0

I would like your experise on this example. I need to have all combinations of two vectors and remove if they are same and remove one copy if they are duplicated.

v1 <- c("AS", "KS", "AZ", "AL", "MO")
v2 <- c("AZ", "KZ", "LM", "AZ", "ZK")

I woule like to get combinations of v1 / v2 and I don't want reciprocal V2 / V1, so I use

z<-outer(v1,v2, paste, sep="/") 

which gives me

      [,1]    [,2]    [,3]    [,4]    [,5]   
[1,] "AS/AZ" "AS/KZ" "AS/LM" "AS/AZ" "AS/ZK"
[2,] "KS/AZ" "KS/KZ" "KS/LM" "KS/AZ" "KS/ZK"
[3,] "AZ/AZ" "AZ/KZ" "AZ/LM" "AZ/AZ" "AZ/ZK"
[4,] "AL/AZ" "AL/KZ" "AL/LM" "AL/AZ" "AL/ZK"
[5,] "MO/AZ" "MO/KZ" "MO/LM" "MO/AZ" "MO/ZK"

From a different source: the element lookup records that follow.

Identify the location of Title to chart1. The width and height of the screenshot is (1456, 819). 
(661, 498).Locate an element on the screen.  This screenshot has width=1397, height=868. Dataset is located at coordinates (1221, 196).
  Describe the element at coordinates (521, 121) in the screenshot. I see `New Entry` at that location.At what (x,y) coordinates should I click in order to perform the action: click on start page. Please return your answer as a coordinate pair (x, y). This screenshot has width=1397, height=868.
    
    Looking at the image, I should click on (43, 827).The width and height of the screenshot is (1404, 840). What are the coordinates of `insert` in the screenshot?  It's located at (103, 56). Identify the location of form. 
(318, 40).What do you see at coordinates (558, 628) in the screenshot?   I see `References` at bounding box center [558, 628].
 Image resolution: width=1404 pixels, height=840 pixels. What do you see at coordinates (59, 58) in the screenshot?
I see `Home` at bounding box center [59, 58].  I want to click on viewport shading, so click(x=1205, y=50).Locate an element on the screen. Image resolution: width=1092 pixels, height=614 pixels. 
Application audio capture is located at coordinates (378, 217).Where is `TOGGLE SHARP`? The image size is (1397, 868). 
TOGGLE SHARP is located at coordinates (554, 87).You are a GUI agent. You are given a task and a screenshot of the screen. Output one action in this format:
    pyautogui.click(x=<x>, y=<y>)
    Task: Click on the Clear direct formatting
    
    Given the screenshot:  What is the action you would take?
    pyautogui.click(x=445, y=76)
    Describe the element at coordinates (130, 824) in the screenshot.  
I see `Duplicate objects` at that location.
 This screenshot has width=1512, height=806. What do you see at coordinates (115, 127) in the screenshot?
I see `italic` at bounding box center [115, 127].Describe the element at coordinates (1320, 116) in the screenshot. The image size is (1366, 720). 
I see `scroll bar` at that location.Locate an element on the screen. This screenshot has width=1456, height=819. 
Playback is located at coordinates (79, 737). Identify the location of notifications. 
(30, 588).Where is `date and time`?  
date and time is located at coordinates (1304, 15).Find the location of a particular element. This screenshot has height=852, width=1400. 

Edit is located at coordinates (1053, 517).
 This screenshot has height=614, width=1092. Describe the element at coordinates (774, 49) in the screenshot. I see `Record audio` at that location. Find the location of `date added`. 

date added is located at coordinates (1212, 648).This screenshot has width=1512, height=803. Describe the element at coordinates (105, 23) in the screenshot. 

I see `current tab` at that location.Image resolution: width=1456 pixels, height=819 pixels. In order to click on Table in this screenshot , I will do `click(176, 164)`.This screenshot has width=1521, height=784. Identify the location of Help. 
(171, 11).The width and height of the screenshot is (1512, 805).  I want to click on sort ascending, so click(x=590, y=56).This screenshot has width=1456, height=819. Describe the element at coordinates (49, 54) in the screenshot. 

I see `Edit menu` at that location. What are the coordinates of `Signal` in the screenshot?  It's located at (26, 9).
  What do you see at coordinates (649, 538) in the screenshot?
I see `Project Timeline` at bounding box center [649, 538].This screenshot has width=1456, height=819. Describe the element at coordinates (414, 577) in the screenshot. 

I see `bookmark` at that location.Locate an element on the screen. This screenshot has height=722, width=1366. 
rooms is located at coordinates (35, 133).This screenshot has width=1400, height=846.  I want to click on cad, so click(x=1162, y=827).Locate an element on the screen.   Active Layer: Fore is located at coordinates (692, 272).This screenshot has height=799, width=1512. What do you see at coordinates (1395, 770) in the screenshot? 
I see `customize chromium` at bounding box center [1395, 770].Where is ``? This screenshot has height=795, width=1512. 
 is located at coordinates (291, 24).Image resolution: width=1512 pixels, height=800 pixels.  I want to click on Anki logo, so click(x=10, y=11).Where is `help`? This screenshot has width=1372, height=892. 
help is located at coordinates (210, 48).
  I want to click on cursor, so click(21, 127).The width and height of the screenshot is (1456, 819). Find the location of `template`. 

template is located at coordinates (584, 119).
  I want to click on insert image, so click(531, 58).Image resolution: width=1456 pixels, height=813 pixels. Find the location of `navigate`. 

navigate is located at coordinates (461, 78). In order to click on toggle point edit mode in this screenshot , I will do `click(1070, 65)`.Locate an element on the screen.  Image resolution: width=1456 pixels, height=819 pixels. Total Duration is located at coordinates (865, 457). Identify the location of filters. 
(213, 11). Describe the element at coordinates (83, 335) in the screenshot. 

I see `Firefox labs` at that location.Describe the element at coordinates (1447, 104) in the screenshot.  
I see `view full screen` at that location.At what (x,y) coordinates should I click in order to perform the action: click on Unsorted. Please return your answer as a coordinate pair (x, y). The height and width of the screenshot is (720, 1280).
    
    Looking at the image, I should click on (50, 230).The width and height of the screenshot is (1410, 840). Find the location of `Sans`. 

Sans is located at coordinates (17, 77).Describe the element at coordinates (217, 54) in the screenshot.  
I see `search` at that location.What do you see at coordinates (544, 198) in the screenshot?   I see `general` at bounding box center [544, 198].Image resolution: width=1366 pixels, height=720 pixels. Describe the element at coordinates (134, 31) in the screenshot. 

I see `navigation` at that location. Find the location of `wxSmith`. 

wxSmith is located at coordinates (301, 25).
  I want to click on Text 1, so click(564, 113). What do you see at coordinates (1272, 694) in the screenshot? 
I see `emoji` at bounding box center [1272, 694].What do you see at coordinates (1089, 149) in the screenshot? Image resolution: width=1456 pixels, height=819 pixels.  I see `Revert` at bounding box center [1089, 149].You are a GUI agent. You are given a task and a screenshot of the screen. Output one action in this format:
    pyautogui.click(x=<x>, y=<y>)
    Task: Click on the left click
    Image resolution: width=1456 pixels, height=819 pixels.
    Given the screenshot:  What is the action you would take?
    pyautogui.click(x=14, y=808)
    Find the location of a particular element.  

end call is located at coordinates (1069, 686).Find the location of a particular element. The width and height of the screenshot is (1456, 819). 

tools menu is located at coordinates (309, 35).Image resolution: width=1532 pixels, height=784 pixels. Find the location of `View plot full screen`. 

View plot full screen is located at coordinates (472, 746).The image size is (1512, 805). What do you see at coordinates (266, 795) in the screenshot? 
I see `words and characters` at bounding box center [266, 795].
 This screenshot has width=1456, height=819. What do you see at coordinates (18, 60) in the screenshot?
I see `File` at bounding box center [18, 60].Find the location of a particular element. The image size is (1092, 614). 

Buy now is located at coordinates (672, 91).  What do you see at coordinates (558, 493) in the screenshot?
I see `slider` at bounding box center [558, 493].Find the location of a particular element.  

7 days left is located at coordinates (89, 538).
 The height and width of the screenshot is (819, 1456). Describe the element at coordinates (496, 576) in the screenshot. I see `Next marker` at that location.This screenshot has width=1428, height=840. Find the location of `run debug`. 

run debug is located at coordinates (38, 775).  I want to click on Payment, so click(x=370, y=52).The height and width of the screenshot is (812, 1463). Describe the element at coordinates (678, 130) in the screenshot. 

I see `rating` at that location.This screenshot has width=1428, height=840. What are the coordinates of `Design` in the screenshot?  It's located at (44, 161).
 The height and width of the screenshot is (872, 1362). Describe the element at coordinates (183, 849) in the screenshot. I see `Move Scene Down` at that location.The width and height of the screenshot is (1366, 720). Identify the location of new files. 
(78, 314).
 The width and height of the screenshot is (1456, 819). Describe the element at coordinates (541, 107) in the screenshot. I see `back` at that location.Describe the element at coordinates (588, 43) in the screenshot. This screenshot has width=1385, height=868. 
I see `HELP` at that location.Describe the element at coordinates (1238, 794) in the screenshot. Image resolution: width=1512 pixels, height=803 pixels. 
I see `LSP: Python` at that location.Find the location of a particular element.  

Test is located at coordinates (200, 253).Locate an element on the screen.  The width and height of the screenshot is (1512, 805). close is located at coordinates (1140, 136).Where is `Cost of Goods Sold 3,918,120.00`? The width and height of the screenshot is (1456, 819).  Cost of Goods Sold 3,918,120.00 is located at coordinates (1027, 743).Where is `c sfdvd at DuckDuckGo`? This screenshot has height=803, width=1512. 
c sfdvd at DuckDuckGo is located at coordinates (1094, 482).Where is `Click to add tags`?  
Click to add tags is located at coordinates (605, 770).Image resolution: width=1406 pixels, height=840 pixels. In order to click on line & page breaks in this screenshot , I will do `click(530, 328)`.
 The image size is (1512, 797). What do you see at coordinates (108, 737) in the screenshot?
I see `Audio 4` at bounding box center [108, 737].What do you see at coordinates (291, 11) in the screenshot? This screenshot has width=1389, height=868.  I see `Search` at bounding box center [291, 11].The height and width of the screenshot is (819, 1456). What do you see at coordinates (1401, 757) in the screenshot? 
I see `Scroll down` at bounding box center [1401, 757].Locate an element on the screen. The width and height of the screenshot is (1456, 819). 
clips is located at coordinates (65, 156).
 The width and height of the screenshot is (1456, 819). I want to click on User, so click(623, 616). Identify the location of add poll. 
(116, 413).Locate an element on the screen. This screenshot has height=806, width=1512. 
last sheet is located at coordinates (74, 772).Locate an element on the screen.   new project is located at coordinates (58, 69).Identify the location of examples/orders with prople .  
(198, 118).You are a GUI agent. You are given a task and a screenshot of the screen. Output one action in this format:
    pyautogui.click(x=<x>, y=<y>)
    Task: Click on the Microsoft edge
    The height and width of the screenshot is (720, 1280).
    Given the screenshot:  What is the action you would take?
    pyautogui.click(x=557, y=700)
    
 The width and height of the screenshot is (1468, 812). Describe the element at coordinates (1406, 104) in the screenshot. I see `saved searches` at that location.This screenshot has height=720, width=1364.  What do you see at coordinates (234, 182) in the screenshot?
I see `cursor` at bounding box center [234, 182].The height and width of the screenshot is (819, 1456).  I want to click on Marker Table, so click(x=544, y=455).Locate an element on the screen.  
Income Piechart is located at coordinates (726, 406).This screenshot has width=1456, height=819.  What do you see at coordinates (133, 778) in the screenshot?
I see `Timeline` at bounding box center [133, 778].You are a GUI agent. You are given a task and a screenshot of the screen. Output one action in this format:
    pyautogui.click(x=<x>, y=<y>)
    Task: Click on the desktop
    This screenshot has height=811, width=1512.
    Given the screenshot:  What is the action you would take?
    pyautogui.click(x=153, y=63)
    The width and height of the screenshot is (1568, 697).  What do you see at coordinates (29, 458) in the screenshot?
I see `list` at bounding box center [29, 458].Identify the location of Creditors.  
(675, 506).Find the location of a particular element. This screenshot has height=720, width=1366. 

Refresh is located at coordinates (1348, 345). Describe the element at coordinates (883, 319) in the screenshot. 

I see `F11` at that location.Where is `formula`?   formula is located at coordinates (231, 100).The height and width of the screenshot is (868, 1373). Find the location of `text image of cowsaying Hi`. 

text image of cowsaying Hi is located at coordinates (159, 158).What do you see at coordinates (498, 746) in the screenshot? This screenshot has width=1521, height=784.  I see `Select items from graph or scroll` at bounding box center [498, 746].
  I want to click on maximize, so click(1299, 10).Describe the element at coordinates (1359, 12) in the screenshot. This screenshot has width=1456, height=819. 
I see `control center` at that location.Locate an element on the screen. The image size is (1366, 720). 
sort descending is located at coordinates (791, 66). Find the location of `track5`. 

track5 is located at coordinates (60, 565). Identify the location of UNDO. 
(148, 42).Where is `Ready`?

But I need to modify to fit it in my analysis

Step 1. Remove same combination. I don't need to have the combinations which has same. In the above example there are two times AZ/AZ and both should be removed.

Step 2. Remove duplicated combinations. I don't need duplications. In the above example AL/AZ, AS/AZ, KS/AZ, MO/AZ are duplicated. One copy should be removed.

Step 3. Remove receprocal combinations if any. For instance AZ/AS is the same as AS/AZ.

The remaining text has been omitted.